Kiedy dziewczyna naiwnie wplątuje się w międzynarodową aferę, a „Czort” zostaje zaszantażowany i upokorzony przez odrzuconą kochankę, w życiu bohaterki pojawia się przystojny Piotr, który okazuje się absolutnym ideałem.
I wszystko mogłoby się dobrze skończyć, gdyby nie fakt, że Wanda po prostu nie lubi ideałów…
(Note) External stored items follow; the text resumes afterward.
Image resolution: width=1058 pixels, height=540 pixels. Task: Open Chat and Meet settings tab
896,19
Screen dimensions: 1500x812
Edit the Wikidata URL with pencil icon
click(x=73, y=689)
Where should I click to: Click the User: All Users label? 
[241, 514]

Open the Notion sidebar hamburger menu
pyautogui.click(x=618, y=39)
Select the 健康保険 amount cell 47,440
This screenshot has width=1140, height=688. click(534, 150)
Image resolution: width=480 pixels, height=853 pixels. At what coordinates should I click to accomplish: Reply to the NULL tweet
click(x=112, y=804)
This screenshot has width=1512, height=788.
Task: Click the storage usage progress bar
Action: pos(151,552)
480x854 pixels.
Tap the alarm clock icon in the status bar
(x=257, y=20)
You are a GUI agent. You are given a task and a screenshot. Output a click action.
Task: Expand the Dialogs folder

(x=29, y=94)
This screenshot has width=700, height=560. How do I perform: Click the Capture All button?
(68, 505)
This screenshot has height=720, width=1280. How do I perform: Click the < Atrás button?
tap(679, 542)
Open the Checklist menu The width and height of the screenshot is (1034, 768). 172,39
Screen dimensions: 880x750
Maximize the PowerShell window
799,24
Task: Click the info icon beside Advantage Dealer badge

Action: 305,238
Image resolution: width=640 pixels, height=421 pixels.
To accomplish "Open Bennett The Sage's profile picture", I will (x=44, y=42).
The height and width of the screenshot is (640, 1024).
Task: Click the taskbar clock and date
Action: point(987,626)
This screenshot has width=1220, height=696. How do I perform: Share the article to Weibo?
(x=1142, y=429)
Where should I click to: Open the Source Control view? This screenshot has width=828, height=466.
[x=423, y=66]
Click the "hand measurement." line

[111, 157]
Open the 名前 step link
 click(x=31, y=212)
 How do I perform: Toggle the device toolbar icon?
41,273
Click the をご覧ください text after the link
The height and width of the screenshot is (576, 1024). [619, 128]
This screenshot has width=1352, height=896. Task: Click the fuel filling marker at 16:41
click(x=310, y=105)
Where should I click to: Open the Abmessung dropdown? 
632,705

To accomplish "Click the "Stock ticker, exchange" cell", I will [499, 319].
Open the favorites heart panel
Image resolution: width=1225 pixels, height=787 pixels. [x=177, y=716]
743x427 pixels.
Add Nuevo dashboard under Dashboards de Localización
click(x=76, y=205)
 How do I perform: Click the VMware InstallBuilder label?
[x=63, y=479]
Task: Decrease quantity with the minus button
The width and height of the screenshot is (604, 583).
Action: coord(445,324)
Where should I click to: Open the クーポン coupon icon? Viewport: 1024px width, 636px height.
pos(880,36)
To moje pierwsze spotkanie z twórczością autorki, słyszałam o debiutanckiej powieść Heleny - "Mój mechanik" nie miałam jednak okazji się z nią zapoznać. Do sięgnięcia po "Namiętność bez granic" skusił mnie niezwykle intrygujący opis. Stylistyka i język jakim posługuje się autorka jest niezwykle lekki i przyjemny, co sprawia, że książkę czyta się naprawdę ekspresowo i z dużym zainteresowaniem, ja pochłonęłam ją w jeden wieczór i uwierzcie, że nie mogłam się oderwać od perypetii głównej bohaterki - Wandy. Z góry zastrzegam, że książka ze względu na zawarte w niej treści przeznaczone jest dla pełnoletnich czytelników. Fabuła książki została w bardzo ciekawy i intrygujący sposób nakreślona i równie dobrze poprowadzona, a bohaterowie jakich wykreowała autorka są niezwykle prawdziwi, popełniają błędy, postępują pod wpływem emocji, chwili, dlatego tak łatwo się z nimi utożsamić w wielu kwestiach, dzieląc podobne troski i dylematy. Historia została przedstawiona z perspektywy głównej bohaterki, co pozwoliło mi lepiej ją poznać, dowiedzieć się co czuje, myśli, z czym się boryka, a tym samym lepiej zrozumieć jej postępowanie oraz decyzję, chociaż przyznaję, że niekoniecznie ze wszystkim się tutaj zgadzałam. Losy Wandy obserwujemy na przełomie dziesięciu lat, pozwoliło mi to mieć jeszcze lepszy wgląd w jej życie, które okazało się naprawdę barwne, pełne wrażeń. Jedno jest pewne.. z Wandą z pewnością nie będziecie się nudzić. Jej relację z mężczyznami nie należą do najłatwiejszych, są wręcz skomplikowane i naszpikowane cała paletą emocji, które udzielają się również czytelnikowi podczas lektury. W tej książce z pewnością nie brakuje pikantnych scen, namiętności i pożądania, więc dla fanów mocnych wrażeń jeśli chodzi o tą sferę książka będzie idealna. Co prawda przeczuwałam jak potoczy się finalnie historia Wandy, jednak nie odebrało mi to radości z czytania, a wręcz przeciwnie, jestem usatysfakcjonowana takim zakończeniem. Polecam! Moja ocena 8/10.